▶ **Brano**
Quel giorno compiva 27 anni. Ma non ci fu nessuna festa. Era il 26 gennaio 1943, il giorno della battaglia di Nikolajewka nel gelo mordente del terribile inverno russo. E lui era là.
Vincenzo Nodari, nativo di Cirano di Gandino e dal 1973 residente a Treviglio, artigliere di montagna della Divisione alpina «Tridentina», alla soglia dei 93 anni, che compie lunedì, di notte ancora oggi spesso si sveglia di soprassalto. «Mi pare di trovarmi ancora in quell'inferno – racconta –. Furono lunghe, interminabili ore. Non avevamo più la percezione chiara se fossimo persone o pupazzi di neve, che il destino si divertiva a disfare e a ricomporre. Eravamo sospinti da quell'uragano del grido del generale Luigi Reverberi: "Tridentina, avanti!". Combattemmo fino allo stremo delle forze nel paesaggio irreale che si stendeva attorno a noi: la neve e il ghiaccio tinti di rosso del sangue dei morti e dei feriti. I russi erano scomparsi come d'incanto. Noi della Tridentina avevamo compiuto il miracolo, mandando in frantumi l'accerchiamento dei nemici che, invece, avevano avuto ragione della Julia e della Cuneense».
L'alpino Vincenzo sta dettando alla nipote Claudia, 26 anni, le sue memorie; lei le registra meticolosamente al computer per poi inviare tutto alla sezione dell'Ana (Associazione nazionale alpini) di Bergamo, che sta raccogliendo i ricordi dei reduci.

▶ **Consegna**
Secondo il brano, a chi invierà Claudia le memorie dettate da Vincenzo Nodari?

▶ **Insieme delle voci**
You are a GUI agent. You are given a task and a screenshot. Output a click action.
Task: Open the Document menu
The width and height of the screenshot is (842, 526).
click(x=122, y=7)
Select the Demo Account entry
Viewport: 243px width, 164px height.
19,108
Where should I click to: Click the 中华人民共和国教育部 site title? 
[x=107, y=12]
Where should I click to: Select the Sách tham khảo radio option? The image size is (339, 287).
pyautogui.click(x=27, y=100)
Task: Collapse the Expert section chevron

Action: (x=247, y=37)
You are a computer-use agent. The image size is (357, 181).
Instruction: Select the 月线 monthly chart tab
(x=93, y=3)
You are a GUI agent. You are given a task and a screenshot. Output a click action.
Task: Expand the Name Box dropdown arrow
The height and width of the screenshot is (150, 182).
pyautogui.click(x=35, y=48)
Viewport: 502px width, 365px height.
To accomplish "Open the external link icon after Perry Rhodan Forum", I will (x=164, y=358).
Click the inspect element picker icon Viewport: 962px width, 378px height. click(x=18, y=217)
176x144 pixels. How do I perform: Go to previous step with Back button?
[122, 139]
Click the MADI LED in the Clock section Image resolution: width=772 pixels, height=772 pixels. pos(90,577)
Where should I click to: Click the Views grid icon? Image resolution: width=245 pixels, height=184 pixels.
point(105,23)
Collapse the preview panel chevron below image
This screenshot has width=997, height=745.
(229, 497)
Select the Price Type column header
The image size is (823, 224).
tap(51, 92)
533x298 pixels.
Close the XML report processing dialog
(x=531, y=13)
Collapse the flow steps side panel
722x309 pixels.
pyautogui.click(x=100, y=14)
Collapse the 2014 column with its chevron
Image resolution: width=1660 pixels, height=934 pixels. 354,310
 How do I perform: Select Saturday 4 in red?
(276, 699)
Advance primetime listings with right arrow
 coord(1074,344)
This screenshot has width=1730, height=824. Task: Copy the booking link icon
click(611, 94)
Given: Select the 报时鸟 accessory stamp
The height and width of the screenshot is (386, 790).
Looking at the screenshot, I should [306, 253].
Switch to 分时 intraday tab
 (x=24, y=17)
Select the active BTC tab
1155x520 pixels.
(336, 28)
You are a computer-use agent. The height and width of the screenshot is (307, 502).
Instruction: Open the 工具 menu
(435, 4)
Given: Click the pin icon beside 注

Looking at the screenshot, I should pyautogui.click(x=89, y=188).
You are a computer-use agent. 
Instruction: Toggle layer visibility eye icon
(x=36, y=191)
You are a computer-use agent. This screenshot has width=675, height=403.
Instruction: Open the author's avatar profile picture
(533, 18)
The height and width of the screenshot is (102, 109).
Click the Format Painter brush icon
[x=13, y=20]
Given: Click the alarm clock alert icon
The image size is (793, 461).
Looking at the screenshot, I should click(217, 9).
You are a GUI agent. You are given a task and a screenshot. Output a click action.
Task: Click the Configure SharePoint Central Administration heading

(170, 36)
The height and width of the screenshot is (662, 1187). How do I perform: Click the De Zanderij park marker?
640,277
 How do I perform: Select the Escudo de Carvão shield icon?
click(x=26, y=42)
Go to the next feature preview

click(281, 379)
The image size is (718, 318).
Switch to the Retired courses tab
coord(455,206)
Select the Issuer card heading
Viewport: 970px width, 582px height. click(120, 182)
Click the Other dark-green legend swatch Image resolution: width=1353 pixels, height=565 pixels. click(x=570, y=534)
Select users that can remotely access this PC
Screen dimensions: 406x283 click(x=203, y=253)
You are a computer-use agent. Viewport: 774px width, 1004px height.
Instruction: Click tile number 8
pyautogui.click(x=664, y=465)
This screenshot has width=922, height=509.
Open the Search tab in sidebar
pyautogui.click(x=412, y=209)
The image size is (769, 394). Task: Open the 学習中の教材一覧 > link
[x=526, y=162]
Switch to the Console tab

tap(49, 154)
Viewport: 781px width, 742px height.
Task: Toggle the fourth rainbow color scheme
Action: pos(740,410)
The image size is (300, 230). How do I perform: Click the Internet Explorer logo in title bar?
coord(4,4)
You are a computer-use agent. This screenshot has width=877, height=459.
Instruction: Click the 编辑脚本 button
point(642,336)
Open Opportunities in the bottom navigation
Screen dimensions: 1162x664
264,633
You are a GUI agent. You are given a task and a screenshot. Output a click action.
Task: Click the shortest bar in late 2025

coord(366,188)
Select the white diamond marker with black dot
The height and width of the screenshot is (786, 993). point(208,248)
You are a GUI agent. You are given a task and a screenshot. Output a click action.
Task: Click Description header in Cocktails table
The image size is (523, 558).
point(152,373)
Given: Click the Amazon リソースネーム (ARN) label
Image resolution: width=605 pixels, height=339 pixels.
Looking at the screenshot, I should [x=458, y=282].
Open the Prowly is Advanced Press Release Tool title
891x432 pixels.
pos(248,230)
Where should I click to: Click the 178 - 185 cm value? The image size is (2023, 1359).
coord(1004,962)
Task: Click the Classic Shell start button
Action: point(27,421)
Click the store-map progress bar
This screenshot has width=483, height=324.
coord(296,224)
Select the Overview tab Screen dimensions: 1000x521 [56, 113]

▶ **Risposta**
Alla sezione dell'Ana (Associazione nazionale alpini) di Bergamo, che sta raccogliendo i ricordi dei reduci.